INSTRUÇÕES DAS TAREFAS -
(1) No texto sobre Maria Gabriela Llansol, que livro de Dominique Fernandez ela estava a ler na altura do caderno de 1969?
(2) Escreva a continuação do texto sobre Maria Gabriela Llansol, começando logo a seguir à última frase.

EXCERTO DO TEXTO -
Dez anos depois do Beijo, em O Jogo da Liberdade da Alma, dá-se finalmente a (aparente e ficcional?) decepação da memória, a rapariga é agora a «desmemoriada», e acontece então, sentada no colo humanizante de Spinoza, nas escadas do prédio, a definitiva morte do fantasma do pai, dos vários pais (é o momento do fim do ciclo, através da reconciliação), que começou a acontecer no momento  de rebeldia suave do Livro de Ourasões. Então, já com oito anos, talvez fosse ainda o tempo da proverbial infância feliz. Mas o caderno anota também (imagine-se de que fonte: Trotski!): Diz-se da infância que é o tempo mais feliz de uma existência. Será sempe assim? Não. E algumas páginas mais adiante, e da mesma fonte: Mas eu não conheço tragédia pessoal.

O que nos é contado marginalmente neste caderno de 1969 é também já um destino de mulher, semelhante àquele que Gabriela encontra descrito no livro que lê na mesma altura – L'échec de Pavese / O Fracasso de Pavese, de Dominique Fernandez, 1968 – e de onde transcreve, em francês, um fragmento directamente relacionado com a Biografia da infância:

... e as mulheres não contam, na família. Quero dizer que entre nós as mulheres ficam em casa, põem-nos no mundo e não dizem nada e não contam para nada, e assim desaparecem das nossas recordações... As mulheres não fumam nem bebem, sabem apenas ficar paradas ao sol...

Mas, o que é uma biografia?, pergunta-se já então Maria Gabriela. Para responder: Não é certamente ser guardada à vista, inspeccionada, espiada... Por isso, conclui que é preciso fazer a crítica da palavra biografia, assim entendida. Mais tarde explicará isso melhor, quando, em Inquérito às Quatro Confidências, traz a noção alternativa de signografia do Há: o registo de sinais próprios que, para lá do nome, inscrevem cada ser individual na ordem geral, e mais autêntica, do Ser.

J. B.

O ÁLBUM DA INFÂNCIA : ALGUMAS IMAGENS 

(De Janeiro de 1932 a Agosto de 1934)

 
 
 
 

P.S. – A biografia da infância de Maria Gabriela Llansol pode ser seguida (até aos doze anos) nas nossas publicações: O Ofício de Crescer (Caderno da Letra E, 15 de Novembro de 2014) e Llansol. Uma vida de escrita. Espaço Llansol/Mariposa Azual, 2018.

27.3.21

A LUZ DE LER

(16)

Recebemos do C.E.M.-Centro em Movimento, de Lisboa, através dos amigos Bernardo Bethônico (ex-colaborador do Espaço Llansol) e Sofia Neuparth (que dirige o C.E.M.), três videos-performance com leituras feitas a partir do livro Contos do Mal Errante (capítulos XII, XV e XIV).

Deixamos o link para o visionamento dos três videos em sequência, com os nossos agradecimentos ao Bernardo, à Sofia e a todo o C.E.M. : https://vimeo.com/529417681


22.3.21

 A LUZ DE LER

(15)

Mais uma leitura, desta vez por voz masculina, na série que já vem de longe, A Luz de Ler.

DADOS FORNECIDOS -
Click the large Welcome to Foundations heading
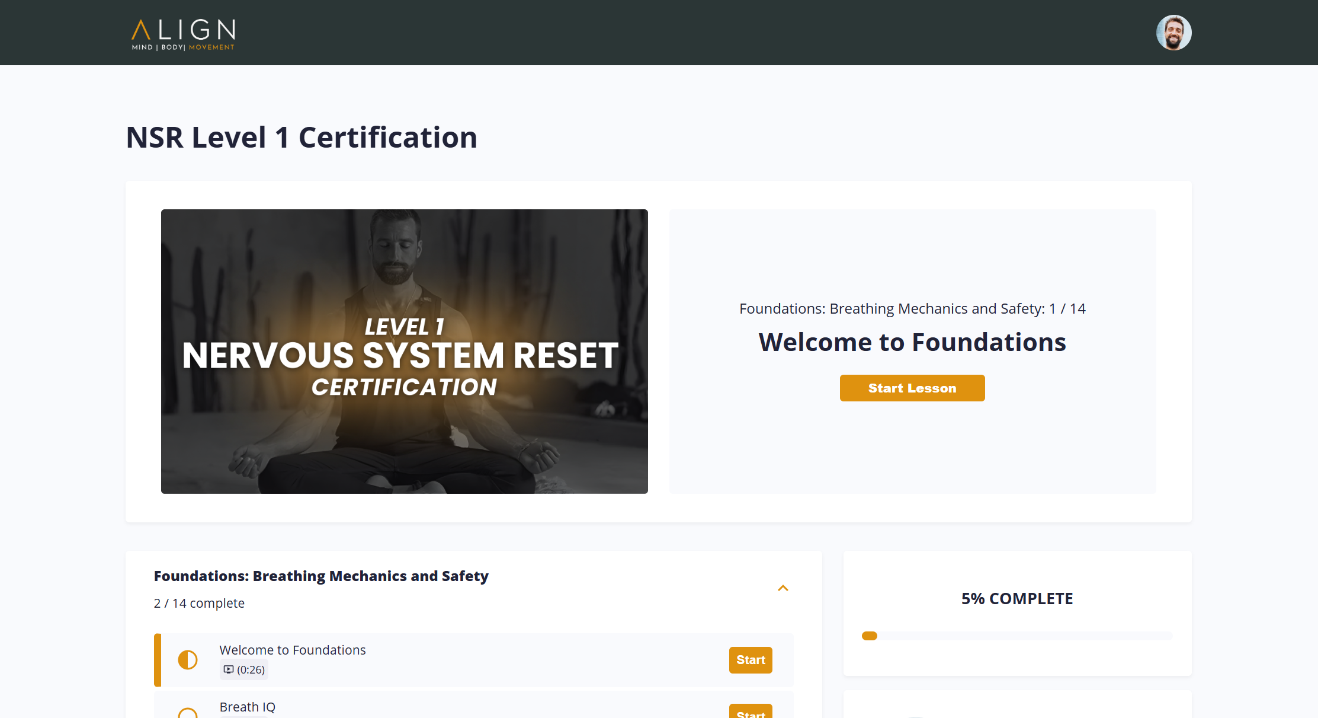 912,342
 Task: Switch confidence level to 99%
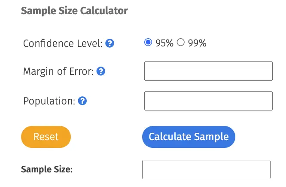180,42
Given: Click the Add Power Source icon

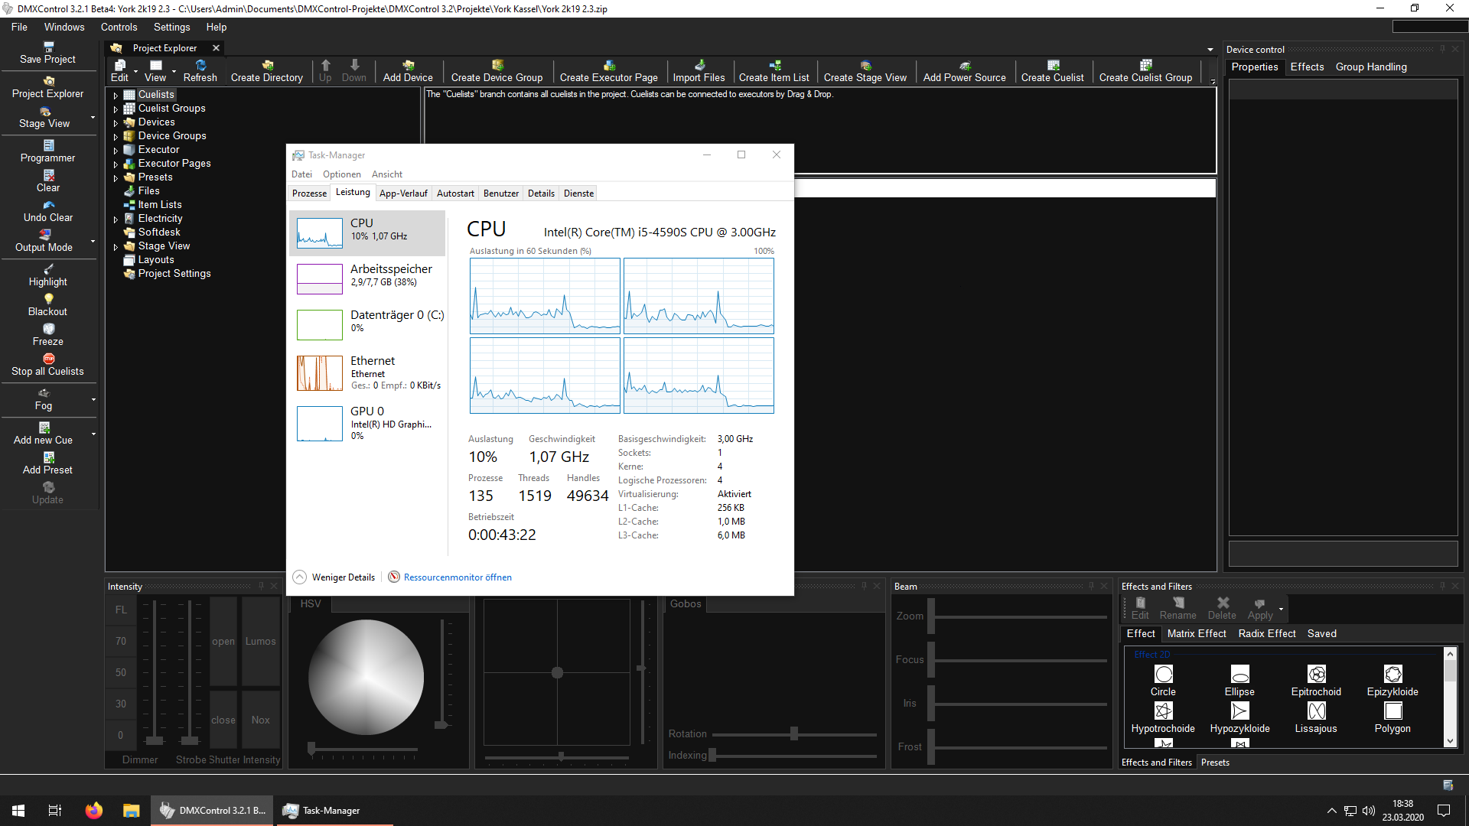Looking at the screenshot, I should [x=964, y=66].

RESPOSTAS DAS TAREFAS -
(1) L'échec de Pavese (O Fracasso de Pavese), de 1968.

(2)
Jaime Rocha, poeta, dramaturgo, novelista, lê-nos o enigmático e revelador início de Um Beijo Dado Mais Tarde, em que é cortada a língua da impostura que a rapariga tanto temia – e que mais tarde deixou de temer, porque decepou a memória desses tempos e se tornou na «rapariga desmemoriada» de O Jogo da Liberdade da Alma. E que no livro de onde hoje se fará a leitura chega já, enquanto Témia, a uma «relação de não hipocrisia com a palavra», coisa quase desconhecida nos tempos que correm.

O video com a leitura de Jaime Rocha pode ver-se aqui: https://vimeo.com/527274567

20.3.21

 NO DIA MUNDIAL DA POESIA

– A Poesia estendida –


Maria Gabriela Llansol só escreveu (formalmente) poesia na sua juventude. Depois, a poesia infiltra-se progressivamente, e das mais diversas formas, nos seus livros de prosa, anunciando uma geografia imaterial por vir. Ou como uma forma de contra-música que se torna poesia do mundo e não apenas do Eu, e que ela define assim no último livro que publicou, Os Cantores de Leitura:

Criar ruídos que sejam uma contra-música. Dar substância harmónica aos ruídos... Tudo se passa ao nível das paisagens de imagens. Das suas sonoridades. Das suas parecenças e dissemelhanças.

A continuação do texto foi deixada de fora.